▸ **Input material**
⟨

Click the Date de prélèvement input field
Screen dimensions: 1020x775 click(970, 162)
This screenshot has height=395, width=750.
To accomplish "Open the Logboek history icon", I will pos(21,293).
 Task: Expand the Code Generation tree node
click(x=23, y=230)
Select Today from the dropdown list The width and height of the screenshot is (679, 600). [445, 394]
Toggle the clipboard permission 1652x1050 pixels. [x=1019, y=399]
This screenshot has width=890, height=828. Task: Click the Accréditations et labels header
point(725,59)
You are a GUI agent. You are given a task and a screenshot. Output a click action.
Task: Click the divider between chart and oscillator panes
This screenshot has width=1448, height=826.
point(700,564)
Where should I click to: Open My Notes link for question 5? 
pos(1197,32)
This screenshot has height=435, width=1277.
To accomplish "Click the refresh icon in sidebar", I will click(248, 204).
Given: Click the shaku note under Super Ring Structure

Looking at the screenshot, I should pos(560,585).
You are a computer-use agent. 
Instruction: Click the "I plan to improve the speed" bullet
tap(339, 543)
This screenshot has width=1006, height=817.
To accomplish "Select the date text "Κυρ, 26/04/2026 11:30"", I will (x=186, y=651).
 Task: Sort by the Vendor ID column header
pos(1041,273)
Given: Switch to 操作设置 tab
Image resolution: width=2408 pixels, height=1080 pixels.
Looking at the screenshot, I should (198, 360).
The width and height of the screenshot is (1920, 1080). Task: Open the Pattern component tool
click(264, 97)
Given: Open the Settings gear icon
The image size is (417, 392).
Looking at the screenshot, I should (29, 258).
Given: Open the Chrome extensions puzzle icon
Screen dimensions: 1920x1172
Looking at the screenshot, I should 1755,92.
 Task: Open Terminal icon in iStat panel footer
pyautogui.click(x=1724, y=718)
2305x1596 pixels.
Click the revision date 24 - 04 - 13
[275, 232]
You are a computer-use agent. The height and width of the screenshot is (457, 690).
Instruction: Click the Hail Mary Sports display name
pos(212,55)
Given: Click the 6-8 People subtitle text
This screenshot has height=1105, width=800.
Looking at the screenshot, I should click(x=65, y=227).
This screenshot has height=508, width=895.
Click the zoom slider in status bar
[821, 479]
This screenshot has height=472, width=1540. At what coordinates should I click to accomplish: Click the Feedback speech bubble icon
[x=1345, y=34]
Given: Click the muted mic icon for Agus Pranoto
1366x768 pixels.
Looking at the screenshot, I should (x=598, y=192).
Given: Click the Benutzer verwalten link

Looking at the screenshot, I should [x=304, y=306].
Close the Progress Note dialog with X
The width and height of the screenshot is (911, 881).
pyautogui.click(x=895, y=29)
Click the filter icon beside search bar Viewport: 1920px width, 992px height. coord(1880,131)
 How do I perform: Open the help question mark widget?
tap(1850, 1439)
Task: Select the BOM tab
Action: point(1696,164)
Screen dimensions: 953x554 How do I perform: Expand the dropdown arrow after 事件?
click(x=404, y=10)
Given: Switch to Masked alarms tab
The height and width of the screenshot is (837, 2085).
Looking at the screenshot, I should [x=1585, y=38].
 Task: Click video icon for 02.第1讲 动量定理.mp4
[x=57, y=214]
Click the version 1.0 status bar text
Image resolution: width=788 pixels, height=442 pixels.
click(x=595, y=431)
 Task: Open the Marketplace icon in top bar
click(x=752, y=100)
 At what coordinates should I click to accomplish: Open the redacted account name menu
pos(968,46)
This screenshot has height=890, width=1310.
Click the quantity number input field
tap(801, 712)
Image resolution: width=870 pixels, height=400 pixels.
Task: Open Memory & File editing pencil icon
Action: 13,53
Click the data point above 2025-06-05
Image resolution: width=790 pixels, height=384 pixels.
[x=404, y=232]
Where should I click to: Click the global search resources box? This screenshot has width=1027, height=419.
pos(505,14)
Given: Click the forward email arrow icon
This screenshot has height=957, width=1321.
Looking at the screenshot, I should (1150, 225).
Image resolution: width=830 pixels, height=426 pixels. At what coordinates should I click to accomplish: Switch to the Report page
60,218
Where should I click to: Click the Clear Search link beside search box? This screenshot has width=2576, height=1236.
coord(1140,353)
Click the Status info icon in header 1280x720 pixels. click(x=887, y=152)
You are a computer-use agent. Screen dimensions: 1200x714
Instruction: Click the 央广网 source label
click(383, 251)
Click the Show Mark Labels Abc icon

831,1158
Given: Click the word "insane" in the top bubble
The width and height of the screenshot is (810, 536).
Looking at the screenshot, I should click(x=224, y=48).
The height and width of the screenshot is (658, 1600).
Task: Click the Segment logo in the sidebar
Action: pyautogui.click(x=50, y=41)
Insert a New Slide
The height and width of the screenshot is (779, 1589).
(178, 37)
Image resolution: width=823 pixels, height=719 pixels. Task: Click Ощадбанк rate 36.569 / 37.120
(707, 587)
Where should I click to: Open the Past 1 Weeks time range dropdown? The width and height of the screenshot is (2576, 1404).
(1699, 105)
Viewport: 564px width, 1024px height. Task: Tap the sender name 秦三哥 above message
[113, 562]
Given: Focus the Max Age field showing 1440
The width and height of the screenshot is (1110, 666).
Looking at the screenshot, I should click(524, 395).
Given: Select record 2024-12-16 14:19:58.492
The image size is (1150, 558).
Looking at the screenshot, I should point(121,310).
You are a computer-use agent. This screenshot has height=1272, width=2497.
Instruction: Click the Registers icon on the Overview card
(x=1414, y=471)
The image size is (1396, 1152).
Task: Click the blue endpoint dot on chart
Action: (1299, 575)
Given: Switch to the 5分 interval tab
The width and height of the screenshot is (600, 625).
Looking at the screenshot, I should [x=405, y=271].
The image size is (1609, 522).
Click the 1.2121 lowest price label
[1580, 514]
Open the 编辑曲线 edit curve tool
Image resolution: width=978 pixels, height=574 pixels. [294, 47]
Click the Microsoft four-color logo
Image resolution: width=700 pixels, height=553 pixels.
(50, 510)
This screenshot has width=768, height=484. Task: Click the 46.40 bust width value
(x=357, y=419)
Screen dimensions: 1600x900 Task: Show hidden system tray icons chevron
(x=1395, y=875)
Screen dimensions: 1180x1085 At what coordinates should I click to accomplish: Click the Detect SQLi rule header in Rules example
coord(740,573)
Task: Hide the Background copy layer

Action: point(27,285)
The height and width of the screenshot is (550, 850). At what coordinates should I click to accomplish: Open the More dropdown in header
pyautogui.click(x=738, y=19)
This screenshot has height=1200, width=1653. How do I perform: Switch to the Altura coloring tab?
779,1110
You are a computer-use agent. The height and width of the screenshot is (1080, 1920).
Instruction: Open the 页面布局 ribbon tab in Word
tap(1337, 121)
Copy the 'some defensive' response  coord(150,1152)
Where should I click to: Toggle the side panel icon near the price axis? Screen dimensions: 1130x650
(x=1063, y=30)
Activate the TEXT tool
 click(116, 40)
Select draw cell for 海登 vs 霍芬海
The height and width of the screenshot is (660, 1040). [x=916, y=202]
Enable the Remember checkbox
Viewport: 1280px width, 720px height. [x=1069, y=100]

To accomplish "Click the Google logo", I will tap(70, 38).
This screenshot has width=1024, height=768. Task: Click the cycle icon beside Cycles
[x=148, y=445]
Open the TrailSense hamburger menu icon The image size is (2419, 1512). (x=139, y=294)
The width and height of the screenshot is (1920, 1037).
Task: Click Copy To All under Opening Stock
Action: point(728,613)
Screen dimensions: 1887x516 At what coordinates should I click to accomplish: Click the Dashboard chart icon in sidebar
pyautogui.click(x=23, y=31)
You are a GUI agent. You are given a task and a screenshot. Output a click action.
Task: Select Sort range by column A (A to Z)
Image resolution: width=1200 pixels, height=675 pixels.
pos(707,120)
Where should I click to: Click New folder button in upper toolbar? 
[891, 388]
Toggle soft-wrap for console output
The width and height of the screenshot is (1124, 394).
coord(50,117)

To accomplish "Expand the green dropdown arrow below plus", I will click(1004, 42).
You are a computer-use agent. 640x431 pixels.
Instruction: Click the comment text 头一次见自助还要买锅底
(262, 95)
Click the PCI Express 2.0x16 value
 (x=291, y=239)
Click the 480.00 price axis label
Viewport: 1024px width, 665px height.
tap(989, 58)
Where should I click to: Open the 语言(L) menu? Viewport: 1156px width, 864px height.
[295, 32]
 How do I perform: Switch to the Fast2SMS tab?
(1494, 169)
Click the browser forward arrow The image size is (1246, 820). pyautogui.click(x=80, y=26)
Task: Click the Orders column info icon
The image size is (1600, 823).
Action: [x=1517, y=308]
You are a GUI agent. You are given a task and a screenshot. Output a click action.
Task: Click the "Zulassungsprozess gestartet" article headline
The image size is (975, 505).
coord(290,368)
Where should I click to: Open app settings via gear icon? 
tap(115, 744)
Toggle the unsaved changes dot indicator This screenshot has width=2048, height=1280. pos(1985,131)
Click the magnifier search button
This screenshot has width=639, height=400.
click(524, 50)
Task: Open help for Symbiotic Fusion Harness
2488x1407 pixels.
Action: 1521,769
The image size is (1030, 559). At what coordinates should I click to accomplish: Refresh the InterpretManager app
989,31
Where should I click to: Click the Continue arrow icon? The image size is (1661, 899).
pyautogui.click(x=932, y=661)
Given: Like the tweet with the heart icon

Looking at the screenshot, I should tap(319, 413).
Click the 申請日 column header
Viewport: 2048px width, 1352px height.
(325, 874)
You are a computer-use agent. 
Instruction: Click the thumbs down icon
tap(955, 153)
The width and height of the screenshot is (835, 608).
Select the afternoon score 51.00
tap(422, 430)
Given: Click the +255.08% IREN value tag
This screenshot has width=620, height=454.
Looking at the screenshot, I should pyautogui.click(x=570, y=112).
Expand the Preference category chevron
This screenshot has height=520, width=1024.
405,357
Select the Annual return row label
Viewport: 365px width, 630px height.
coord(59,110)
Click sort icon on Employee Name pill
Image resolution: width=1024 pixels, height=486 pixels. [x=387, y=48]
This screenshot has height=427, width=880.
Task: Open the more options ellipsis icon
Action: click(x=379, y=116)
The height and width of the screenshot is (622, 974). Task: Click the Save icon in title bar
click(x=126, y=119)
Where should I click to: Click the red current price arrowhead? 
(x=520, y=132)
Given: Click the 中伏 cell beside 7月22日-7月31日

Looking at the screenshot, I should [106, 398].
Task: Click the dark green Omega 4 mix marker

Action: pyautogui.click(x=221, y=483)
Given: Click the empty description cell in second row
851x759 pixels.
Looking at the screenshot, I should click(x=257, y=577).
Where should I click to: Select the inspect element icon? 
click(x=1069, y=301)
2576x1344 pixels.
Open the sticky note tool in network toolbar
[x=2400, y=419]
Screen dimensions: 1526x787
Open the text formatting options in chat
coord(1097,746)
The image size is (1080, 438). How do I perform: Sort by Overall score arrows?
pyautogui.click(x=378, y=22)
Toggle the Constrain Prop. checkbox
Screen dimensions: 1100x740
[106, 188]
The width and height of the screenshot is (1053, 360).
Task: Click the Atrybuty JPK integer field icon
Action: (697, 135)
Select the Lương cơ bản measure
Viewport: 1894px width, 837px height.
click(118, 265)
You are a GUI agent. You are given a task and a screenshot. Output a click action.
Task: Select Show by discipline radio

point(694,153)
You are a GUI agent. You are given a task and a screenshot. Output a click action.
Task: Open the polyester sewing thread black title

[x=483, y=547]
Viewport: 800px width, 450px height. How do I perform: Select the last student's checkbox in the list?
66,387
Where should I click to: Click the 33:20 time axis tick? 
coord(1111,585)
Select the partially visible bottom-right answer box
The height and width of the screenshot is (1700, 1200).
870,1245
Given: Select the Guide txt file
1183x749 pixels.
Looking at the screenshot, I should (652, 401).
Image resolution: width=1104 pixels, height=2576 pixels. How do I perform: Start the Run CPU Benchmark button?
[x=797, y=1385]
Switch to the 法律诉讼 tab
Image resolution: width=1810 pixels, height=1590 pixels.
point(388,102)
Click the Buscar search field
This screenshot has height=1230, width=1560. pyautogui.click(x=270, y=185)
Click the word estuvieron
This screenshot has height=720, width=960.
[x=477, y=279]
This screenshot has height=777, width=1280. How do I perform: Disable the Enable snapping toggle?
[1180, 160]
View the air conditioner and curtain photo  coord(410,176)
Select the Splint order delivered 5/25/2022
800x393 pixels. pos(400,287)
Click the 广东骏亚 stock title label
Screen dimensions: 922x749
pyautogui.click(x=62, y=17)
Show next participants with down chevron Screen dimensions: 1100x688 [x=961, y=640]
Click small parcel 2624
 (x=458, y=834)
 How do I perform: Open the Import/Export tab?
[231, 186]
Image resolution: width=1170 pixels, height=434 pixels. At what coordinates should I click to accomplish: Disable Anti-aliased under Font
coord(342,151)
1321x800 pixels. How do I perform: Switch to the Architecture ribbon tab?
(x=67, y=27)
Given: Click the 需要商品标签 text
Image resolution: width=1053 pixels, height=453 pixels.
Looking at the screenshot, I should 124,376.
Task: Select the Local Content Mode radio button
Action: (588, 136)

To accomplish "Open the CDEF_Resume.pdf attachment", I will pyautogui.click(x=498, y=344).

⟩

▸ **Given task**
Turn the rows above, from the line with "is (457, 690)." through the line with "Looking at the screenshot, I should [x=304, y=306].", into a numbered list, skipping any blank lines.

▸ **Solution to this task**
1. You are a computer-use agent. The height and width of the screenshot is (457, 690).
2. Instruction: Click the Hail Mary Sports display name
3. pos(212,55)
4. Given: Click the 6-8 People subtitle text
5. This screenshot has height=1105, width=800.
6. Looking at the screenshot, I should click(x=65, y=227).
7. This screenshot has height=508, width=895.
8. Click the zoom slider in status bar
9. [821, 479]
10. This screenshot has height=472, width=1540. At what coordinates should I click to accomplish: Click the Feedback speech bubble icon
11. [x=1345, y=34]
12. Given: Click the muted mic icon for Agus Pranoto
13. 1366x768 pixels.
14. Looking at the screenshot, I should (x=598, y=192).
15. Given: Click the Benutzer verwalten link
16. Looking at the screenshot, I should [x=304, y=306].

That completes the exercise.